New Analysis Provides Evidence of Hospitals Not Using the 340B Program as Intended
When a hospital becomes newly eligible for what is intended to be a safety-net program, you might expect to see the hospital serving more indigent or uninsured. For example, you would expect to see the amount of charity care the hospital provides increase with the additional revenue a hospital gets from the program. But with the 340B drug pricing program, new data shows that often the opposite happens.
We asked Avalere, a leading strategic advisory firm, to examine data regarding hospitals newly participating in 340B and hospitals that expanded the 340B program’s reach by adding a sizable number of new outpatient sites to the program. Avalere’s results are below.

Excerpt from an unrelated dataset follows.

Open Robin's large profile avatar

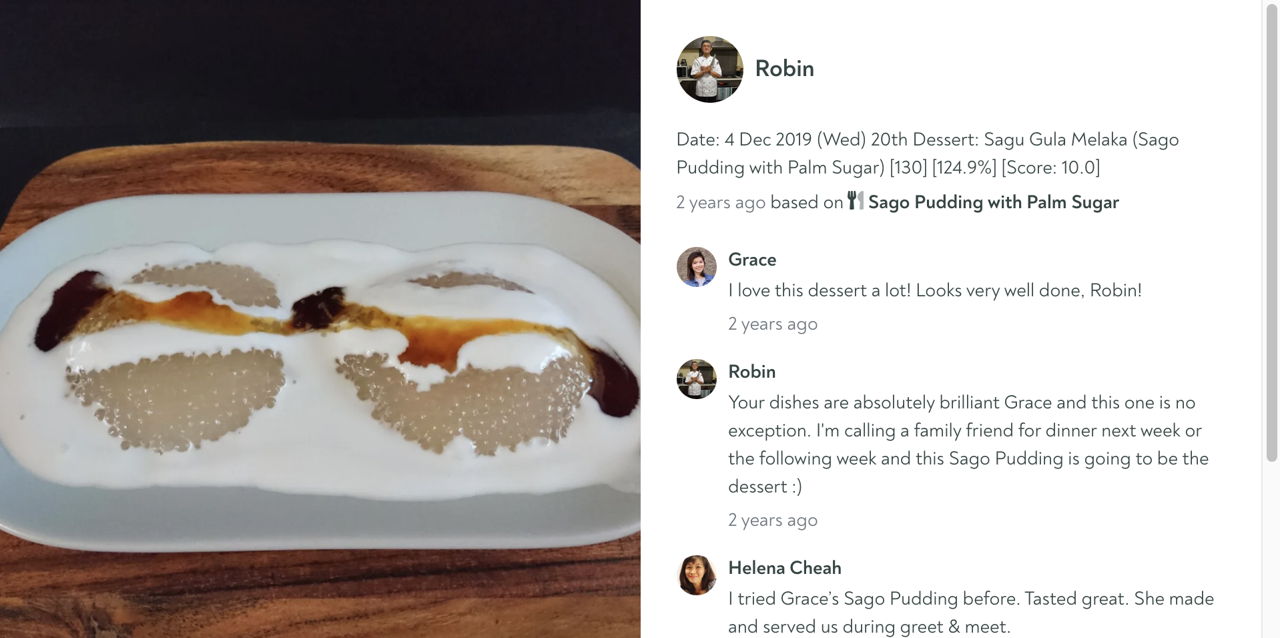(x=709, y=69)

- For new disproportionate share hospitals (DSH) participating in the 340B program for the first time in 2015, nearly 7 out of 10 (69 percent) had lower reported charity care levels in 2015 compared to both 2014 and 2013 when they weren’t enrolled in the program.

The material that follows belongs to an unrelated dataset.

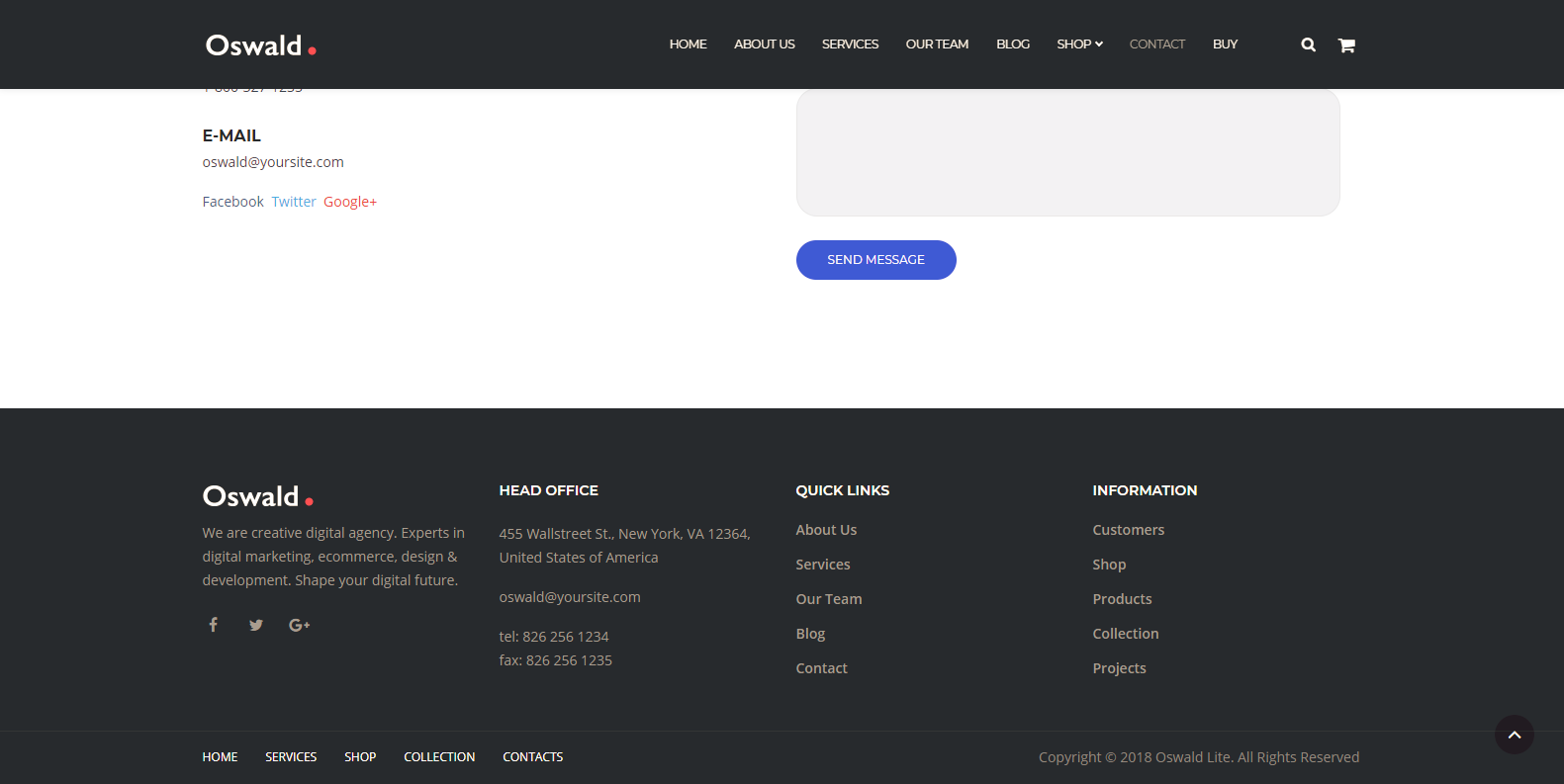Click the Oswald logo in footer
Viewport: 1564px width, 784px height.
pyautogui.click(x=257, y=496)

- For DSH hospitals that expanded the number of their 340B sites in 2015, 61 percent had lower charity care levels in 2015 compared to both 2014 and 2013 even though they were able to obtain additional revenue from the 340B program through prescriptions at those new 340B sites.
While the overall reduction in the uninsured population in the years analyzed is a contributing factor to the decline, it doesn’t offer a good explanation for this important finding:
- Between 2013 and 2015, 340B DSH facilities decreased charity care levels more substantially than non-340B DSH hospitals.
This new analysis, coupled with past research, provides further evidence that hospitals are pocketing revenue from the 340B program with little to no benefit for patients.
First, even though 340B is a safety-net program for clinics, such as community health centers, Ryan White clinics and hemophilia treatment centers, as well as certain hospitals, the hospitals that qualify are often providing relatively low levels of charity care to the low-income or uninsured. In fact, a previous Avalere analysis for AIR340B found that in 2014, 64 percent of 340B hospitals provided less charity care than the national average for all hospitals, including for-profit hospitals.
Second, lax program standards have allowed 340B hospitals to buy community-based physician practices, bring them under their 340B umbrella, and then obtain 340B discounts for prescriptions written by those physicians. These acquisitions can leave patients with fewer community-based provider options, pushing patients into hospital-based settings where treatment costs for certain services can be twice as high compared to the community-based provider.
This new Avalere analysis demonstrates that expanding the number of outpatient sites eligible for 340B discounts did not result in hospitals investing more into charity care for patients in 2015. What are these 340B DSH hospitals doing with the money saved from these discounts if they aren’t serving the patient population the program was created to help?
Evidence continues to suggest that 340B is benefiting certain hospitals instead of helping patients get access to the care they need. It’s time for Congress and the Administration to modernize this program to ensure patients are benefiting as intended.